Abstract

Purpose – The purpose of this study is to investigate the association between corporate risk and the interaction between CEO incentive compensation and CEO overconfidence. Design/methodology/approach – This empirical study performs random and fixed effects regression analysis. It uses option-implied measures of CEO overconfidence. Findings – The authors contribute to the existing literature by showing 1) that the positive association between high CEO incentive compensation and corporate risk only exists in the sphere of overconfident CEOs and 2) that the positive association between overconfident CEOs and corporate risk only exists in the sphere of high CEO incentive compensation. The authors show that the combination of high CEO incentive compensation and CEO overconfidence is associated with an increase in corporate risk of approximately 6% while the individual effects are for all practical purposes negligible.
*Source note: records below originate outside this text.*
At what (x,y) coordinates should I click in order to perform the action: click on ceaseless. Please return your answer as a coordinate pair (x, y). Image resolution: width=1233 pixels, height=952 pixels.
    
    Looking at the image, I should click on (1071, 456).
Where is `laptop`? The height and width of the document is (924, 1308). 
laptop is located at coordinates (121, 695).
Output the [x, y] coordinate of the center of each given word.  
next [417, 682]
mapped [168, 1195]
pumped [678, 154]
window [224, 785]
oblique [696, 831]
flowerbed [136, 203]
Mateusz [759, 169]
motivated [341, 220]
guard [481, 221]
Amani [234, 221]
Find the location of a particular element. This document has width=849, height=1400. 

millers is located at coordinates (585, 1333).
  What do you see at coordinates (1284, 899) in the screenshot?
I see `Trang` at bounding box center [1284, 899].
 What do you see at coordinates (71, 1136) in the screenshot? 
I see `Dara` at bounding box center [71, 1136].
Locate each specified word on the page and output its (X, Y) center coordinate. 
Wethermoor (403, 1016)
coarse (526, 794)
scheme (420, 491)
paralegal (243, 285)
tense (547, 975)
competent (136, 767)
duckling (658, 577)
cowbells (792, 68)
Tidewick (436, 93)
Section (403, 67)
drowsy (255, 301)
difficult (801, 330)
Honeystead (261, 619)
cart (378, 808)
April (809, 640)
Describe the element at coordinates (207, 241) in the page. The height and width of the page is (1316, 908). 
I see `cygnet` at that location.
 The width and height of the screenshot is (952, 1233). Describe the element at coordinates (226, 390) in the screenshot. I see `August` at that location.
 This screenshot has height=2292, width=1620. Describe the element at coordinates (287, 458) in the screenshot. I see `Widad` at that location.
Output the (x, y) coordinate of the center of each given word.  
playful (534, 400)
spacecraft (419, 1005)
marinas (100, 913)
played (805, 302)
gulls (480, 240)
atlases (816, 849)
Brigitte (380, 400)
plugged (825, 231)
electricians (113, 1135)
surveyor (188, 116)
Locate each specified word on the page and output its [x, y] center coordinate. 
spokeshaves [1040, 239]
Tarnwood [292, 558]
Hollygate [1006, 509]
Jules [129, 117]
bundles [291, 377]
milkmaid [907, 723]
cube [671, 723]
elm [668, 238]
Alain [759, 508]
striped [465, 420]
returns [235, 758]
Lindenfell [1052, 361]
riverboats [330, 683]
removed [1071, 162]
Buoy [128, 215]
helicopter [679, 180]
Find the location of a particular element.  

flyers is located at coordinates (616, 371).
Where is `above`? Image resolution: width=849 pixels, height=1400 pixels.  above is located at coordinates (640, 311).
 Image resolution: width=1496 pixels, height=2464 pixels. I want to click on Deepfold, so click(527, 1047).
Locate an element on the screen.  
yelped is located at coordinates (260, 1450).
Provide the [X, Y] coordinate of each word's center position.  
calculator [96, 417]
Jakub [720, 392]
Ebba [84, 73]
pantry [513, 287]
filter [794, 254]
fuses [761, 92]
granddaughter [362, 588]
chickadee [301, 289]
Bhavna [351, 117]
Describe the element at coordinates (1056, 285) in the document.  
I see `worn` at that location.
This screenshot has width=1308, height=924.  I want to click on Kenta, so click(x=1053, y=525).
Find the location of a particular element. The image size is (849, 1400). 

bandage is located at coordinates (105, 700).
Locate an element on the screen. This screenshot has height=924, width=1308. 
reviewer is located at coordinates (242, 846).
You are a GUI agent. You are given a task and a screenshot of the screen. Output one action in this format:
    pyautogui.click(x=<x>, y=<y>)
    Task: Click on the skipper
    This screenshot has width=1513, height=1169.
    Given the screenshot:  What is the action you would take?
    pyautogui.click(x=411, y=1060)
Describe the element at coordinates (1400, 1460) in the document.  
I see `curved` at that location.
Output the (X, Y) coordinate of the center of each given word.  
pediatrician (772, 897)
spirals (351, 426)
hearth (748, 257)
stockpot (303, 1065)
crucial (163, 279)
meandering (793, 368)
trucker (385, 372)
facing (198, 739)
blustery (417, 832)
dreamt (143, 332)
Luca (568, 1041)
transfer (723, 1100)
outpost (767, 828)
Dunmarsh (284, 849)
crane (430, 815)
The results imply that only the combination of high CEO incentive compensation and CEO overconfidence is associated with a significantly elevated level of corporate risk. Research limitations/implications – The findings are based on S&P 1500 non-financial firms in the period 2007-2016. Practical implications - The findings have important implications in terms of CEO selection and compensation. Originality – This study provides empirical evidence on the importance of the dual presence of high CEO incentive compensation and CEO overconfidence for corporate risk. Previous literature has primarily investigated these phenomena in isolation.